Par ailleurs, ce qui concerne l'individu concerne aussi la société. C'est pourquoi je reprends la figure du cercle.

 

 

  Le premier, et le plus central des cercles, correspond au « système philosophique ». Il s'agit d'un centre dynamique qui va animer l'élite (les gouvernants, les décideurs), la faire tendre vers l'unité, l'aider à harmoniser les différentes parties de ce tout que représente une société humaine. Ce cœur va impulser dans le corps social des valeurs universelles, épanouissantes pour la civilisation. Cependant, dès qu'elle perd ce centre, donc sa raison d'être, elle se transforme en un système politique, régi par des lois, et influencé par les intérêts des partis. C'est le deuxième cercle, correspondant au système politique.
Cette rupture avec le principe de l'unité entraîne la division qui se manifeste par exemple dans l'opposition des partis politiques. Cette séparation fragmente la société et l'affaiblit. Tôt ou tard la sphère politique s'effondrera à son tour laissant la place à un principe encore plus extérieur : le système économique, figuré par le troisième cercle. Si au départ le pouvoir était nourri par une légitimité métaphysique, basée sur l'unité, donc l'égalité, le partage et la justice totale entre les hommes, dans un second temps, il devient un pouvoir entre les mains d'un groupe au détriment des autres et dans un troisième temps, sous l'influence du pouvoir de l'argent il deviendra une sorte d'arme aux mains de quelques nantis qui imposeront leur point de vue au reste de la société. C'est le temps de la décadence. Par son éloignement progressif du principe de l'unité, cette civilisation va peu à peu se dissoudre et finira par disparaître dans un marasme qu'elle aura elle-même engendré. Vous pensez que nous sommes entrain de faire de la politique alors que nous sommes censés parler de spiritualité, c'est intentionnel.

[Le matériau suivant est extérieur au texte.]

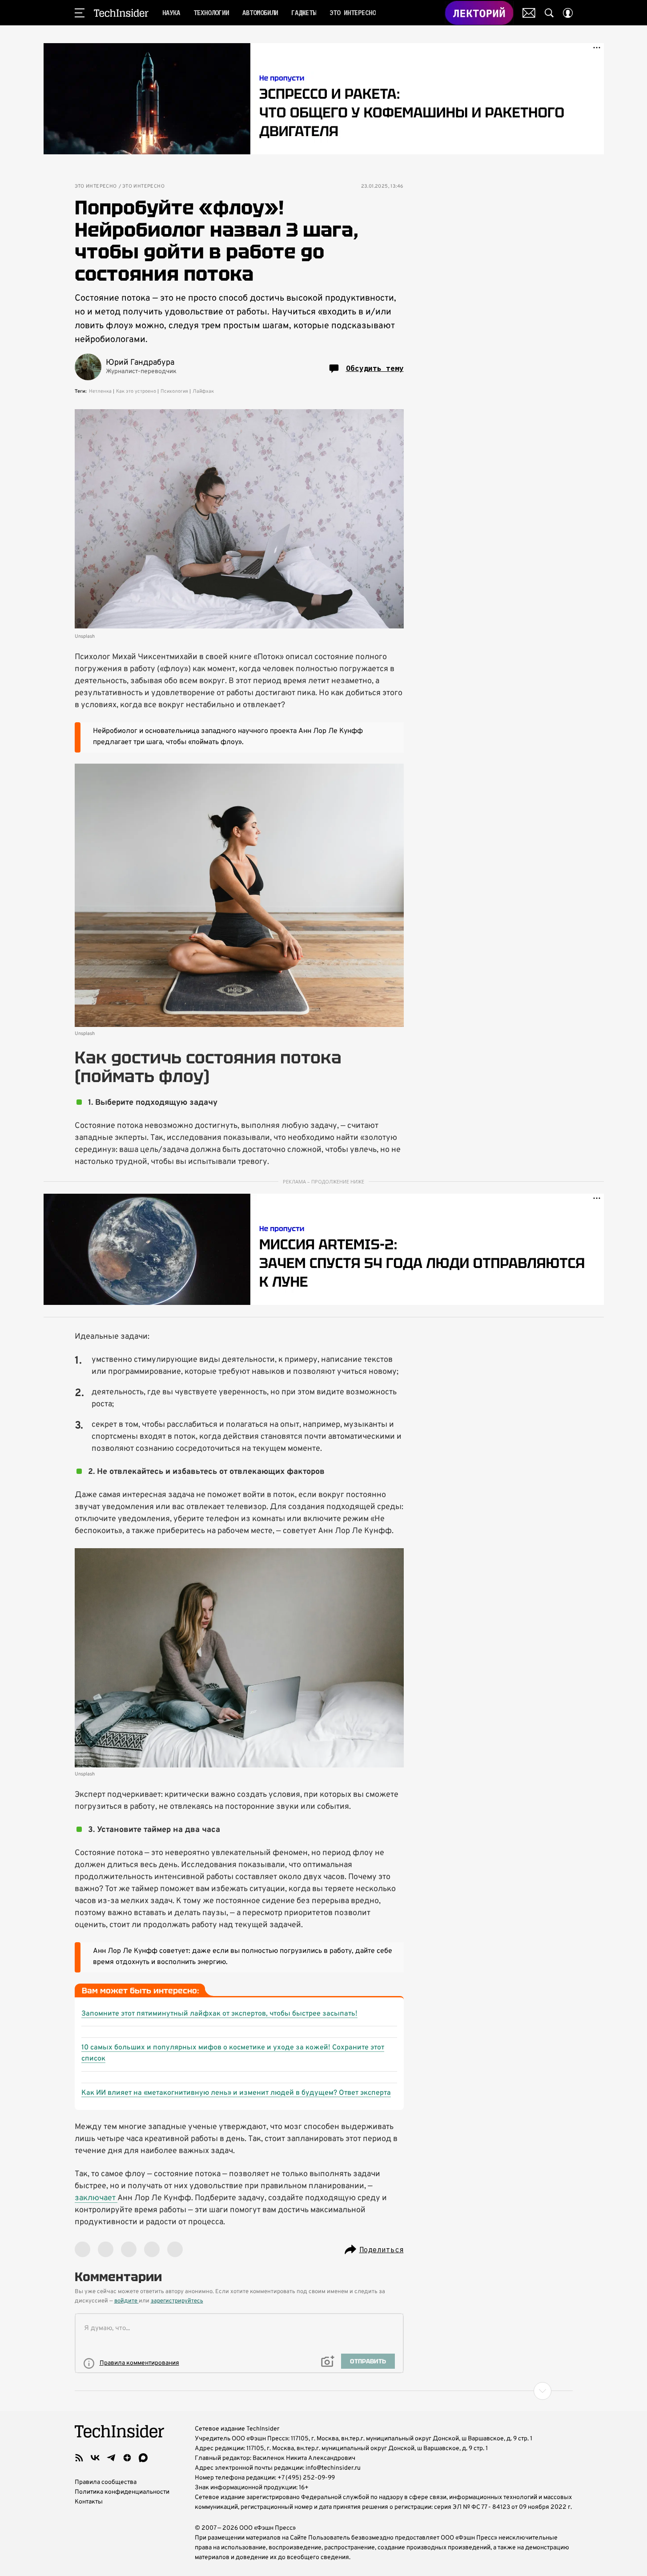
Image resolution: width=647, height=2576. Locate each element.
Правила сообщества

Cet enseignement est universel et son universalité l'oblige à parler de la condition humaine dans sa globalité. Nous ne pouvons pas séparer, dans le cadre de l'unité, l'apparent de ce qui est caché. S'il y a des maux dans la société, identifions-les et cherchons les solutions afin d'apporter notre contribution au bonheur et à l'harmonie de l'humanité.

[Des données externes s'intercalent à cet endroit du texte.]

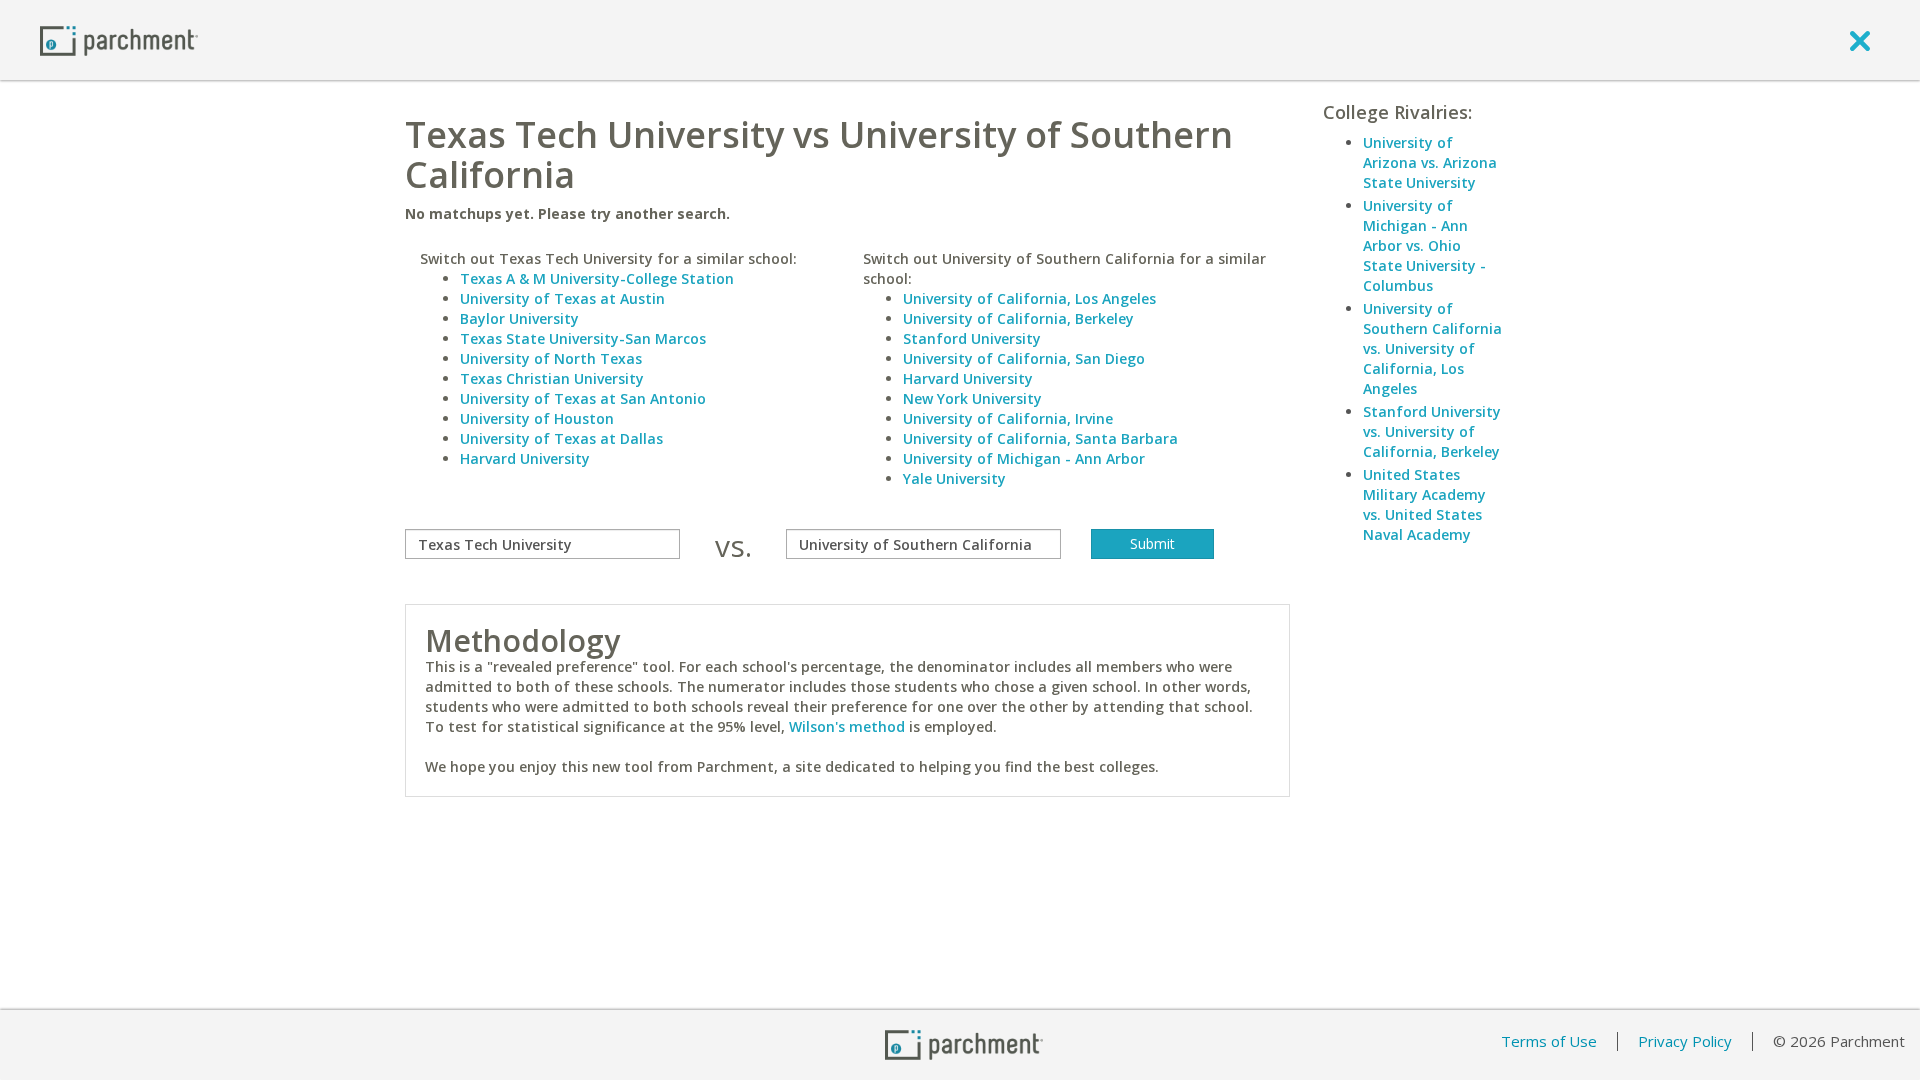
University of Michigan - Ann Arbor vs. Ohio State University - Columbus (1424, 245)
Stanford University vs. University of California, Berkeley (1432, 431)
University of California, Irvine (1008, 418)
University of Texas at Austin (562, 298)
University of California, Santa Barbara (1040, 438)
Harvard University (525, 458)
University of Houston (537, 418)
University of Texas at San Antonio (583, 398)
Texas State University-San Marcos (583, 338)
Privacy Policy (1685, 1041)
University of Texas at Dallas (561, 438)
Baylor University (519, 318)
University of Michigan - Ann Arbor (1024, 458)
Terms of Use (1549, 1041)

En effet, toute décadence entraîne une renaissance, ne l'oublions pas. Le fait que de plus en plus de gens aujourd'hui cherchent la vérité est porteur du signe d'une nouvelle espérance. Pouvons-nous nier le fait que nous sommes en pleine décadence ? Elle est palpable, l'esprit matérialiste domine aujourd'hui toute l'humanité. L'économie est devenue la mesure de toute chose, l'homme n'est plus considéré qu'en fonction de sa richesse monétaire. N'est-ce pas la raison de la crise profonde dans laquelle nous nous trouvons ?

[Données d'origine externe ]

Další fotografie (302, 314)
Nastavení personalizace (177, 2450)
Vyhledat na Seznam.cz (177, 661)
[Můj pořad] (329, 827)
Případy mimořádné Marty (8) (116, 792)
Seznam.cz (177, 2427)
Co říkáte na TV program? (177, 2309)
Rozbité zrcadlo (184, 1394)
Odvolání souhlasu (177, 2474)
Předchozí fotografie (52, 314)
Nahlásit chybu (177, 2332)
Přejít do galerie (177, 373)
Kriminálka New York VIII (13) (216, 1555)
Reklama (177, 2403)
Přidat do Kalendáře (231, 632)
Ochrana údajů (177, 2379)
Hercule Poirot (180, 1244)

Tout cela oblige les êtres humains quels qu'ils soient à réfléchir au devenir de l'humanité. Allons-nous continuer dans cette voie, à produire une croissance sans fin qui détruit l'environnement, la nature mais aussi l'homme dans ce qu'il a de plus essentiel ? Par un nivellement total, une pensée unique, horizontale, elle évacue les repères et ainsi naissent les intégrismes. Car la peur et le refus de cette situation obligent certains à s'enfermer dans des idéaux stériles et dangereux qui ne font qu'accroître le désordre ambiant. Ainsi, peu à peu, la paix quitte à la fois nos cœurs, nos foyers, nos vies et nos pays. Cette guerre dont on ne dit pas le nom est partout, elle est ici comme ailleurs, différente en apparence seulement.
Ce malaise insistant procure en nous une révolte, et cette révolte nous éloigne de plus en plus de cette unité, facteur d'équilibre et d'harmonie. C'est elle qui nous appelle à la paix et à la sagesse pour arriver à percevoir dans l'autre une partie de nous-mêmes.